There are generally two camps on Kevin Smith, the Jersey auteur and cult of personality behind Clerks, Dogma, Chasing Amy, and other foul-tongued provocations: Either you believe he’s the raw, honest, hilariously crude voice of the people, or you most emphatically do not. But few from either end of the divide would claim that Smith’s direction is his greatest strength; he may work well with actors, but “perfunctory” is the kindest word to describe his filmmaking chops. So the idea of a studio bringing in Smith as a director-for-hire makes about as much sense as the Yankees tapping CC Sabathia as a pinch-runner. With Cop Out, Smith works from a script other than his own for the first time—this one penned by siblings Mark and Robb Cullen—but his slack direction siphons the energy out of this tongue-in-cheek throwback to ’80s mismatched-buddy comedies.
Any hope that the Cullens’ script might enforce a discipline Smith rarely exhibits on his own gets extinguished in the very first scene, when it becomes painfully apparent what Smith will be bringing to the table—improvisation, and lots of it. With their suspect in the interrogation room, Brooklyn detectives Bruce Willis and Tracy Morgan, partners for nine years (though with a chemistry that suggests they teamed up only yesterday), argue over who gets first crack at him. Morgan wins out and proceeds on an “homage”-based line of questioning that has him riffing wildly on characters from movies, from Al Pacino in Scarface to Oprah Winfrey in The Color Purple. Smith lurches from the strained unreality of scenes like that one into a needlessly soupy plot involving Willis’ efforts to retrieve a rare baseball card from a Mexican drug kingpin in order to pay for his daughter’s wedding.

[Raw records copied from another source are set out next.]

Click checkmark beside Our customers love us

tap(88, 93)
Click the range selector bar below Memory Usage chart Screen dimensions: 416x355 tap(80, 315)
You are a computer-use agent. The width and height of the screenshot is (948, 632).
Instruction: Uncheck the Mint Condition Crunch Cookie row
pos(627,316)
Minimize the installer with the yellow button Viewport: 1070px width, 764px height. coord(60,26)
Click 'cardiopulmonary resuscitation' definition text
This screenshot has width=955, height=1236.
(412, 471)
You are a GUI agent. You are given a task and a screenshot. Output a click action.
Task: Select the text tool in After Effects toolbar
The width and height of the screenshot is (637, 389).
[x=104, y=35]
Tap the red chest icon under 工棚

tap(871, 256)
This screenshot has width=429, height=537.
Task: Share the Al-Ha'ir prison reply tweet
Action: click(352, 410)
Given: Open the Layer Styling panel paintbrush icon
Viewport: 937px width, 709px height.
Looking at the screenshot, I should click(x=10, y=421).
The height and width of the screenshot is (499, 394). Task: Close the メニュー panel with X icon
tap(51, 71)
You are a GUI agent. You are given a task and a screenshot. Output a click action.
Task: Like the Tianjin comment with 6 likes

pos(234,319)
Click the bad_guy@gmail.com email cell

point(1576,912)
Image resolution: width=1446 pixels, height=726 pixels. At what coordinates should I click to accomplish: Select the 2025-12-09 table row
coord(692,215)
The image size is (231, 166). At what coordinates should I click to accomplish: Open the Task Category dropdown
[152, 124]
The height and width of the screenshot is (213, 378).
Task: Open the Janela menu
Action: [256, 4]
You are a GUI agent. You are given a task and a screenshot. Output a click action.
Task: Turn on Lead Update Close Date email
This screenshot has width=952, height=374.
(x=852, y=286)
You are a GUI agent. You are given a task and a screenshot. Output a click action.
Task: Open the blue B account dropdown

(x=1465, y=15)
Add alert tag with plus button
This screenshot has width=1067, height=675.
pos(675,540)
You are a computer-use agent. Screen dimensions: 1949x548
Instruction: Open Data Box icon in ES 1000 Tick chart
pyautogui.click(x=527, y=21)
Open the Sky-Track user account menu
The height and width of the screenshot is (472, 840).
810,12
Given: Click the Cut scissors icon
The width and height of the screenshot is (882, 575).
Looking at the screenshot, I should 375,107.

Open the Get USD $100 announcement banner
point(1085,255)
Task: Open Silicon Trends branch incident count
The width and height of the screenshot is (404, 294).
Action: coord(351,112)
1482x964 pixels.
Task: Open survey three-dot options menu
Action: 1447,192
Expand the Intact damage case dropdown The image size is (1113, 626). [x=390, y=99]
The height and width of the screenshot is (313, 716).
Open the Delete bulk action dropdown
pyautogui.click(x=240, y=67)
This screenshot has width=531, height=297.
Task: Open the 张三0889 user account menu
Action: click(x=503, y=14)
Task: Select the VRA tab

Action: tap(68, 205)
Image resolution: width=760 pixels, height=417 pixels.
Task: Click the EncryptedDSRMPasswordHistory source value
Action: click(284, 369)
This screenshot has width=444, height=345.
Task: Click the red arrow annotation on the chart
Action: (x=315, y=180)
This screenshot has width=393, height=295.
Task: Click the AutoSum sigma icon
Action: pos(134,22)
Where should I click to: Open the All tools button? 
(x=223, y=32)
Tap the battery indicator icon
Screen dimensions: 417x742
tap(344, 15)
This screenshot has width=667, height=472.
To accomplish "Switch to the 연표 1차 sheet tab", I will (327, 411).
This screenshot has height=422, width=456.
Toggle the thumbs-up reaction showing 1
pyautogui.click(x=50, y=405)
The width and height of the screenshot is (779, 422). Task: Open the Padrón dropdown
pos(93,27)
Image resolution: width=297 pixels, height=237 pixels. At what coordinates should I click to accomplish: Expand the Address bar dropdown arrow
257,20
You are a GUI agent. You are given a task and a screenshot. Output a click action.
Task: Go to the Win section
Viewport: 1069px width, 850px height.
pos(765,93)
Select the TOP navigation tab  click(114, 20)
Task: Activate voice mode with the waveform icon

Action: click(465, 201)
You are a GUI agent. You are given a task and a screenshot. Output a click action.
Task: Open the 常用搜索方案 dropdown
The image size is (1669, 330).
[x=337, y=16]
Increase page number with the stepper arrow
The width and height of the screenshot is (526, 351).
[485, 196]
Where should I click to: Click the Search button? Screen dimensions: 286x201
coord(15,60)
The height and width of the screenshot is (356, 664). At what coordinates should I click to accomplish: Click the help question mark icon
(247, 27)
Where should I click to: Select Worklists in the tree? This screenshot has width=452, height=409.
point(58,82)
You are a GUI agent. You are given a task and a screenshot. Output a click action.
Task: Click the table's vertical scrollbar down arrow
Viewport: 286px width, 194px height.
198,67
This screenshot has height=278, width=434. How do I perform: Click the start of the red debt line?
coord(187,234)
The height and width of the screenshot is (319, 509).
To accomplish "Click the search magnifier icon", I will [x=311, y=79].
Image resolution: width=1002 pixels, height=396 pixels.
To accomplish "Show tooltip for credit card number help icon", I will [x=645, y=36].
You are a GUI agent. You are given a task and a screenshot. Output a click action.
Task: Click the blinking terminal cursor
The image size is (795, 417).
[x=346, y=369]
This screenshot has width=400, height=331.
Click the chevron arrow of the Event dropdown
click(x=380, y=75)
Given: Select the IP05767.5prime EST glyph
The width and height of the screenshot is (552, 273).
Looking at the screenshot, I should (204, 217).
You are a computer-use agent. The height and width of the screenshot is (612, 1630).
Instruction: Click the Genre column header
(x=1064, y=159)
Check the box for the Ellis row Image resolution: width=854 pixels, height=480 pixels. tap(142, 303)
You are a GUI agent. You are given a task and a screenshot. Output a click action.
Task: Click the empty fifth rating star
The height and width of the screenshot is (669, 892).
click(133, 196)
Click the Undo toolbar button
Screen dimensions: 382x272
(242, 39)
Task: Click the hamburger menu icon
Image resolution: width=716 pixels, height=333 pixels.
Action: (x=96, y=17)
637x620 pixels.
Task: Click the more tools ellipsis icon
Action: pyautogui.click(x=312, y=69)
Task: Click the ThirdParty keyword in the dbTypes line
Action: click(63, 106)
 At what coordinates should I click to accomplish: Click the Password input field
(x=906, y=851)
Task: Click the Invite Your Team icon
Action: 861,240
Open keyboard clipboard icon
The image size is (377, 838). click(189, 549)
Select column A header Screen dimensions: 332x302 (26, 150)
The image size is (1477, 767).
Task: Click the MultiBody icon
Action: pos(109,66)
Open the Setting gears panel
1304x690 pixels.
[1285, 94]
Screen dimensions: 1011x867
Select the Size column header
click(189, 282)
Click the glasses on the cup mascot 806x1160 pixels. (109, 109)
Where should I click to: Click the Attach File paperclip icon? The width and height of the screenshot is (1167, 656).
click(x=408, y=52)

Cop Out piles on the references to action-comedies past: the Harold Faltermeyer score, the perpetually ticked-off captain behind the desk, Seann William Scott doing his best Joe Pesci in the back of a police car, Willis giving himself a nod by claiming never to have seen Die Hard. A few of the gags score—letting Morgan free-associate isn’t always the smartest idea, but there are some diamonds in the silt—but most of them sound like Smith thumbing lazily through his dirty-joke file. Still, the hangout scenes in Cop Out are at least in Smith’s wheelhouse; whenever he has to deliver the obligatory action beats or tie up the many loose ends, he seems actively bored. The shrug of a denouement doesn’t say “the movie’s over” so much as “get me the hell out of here.”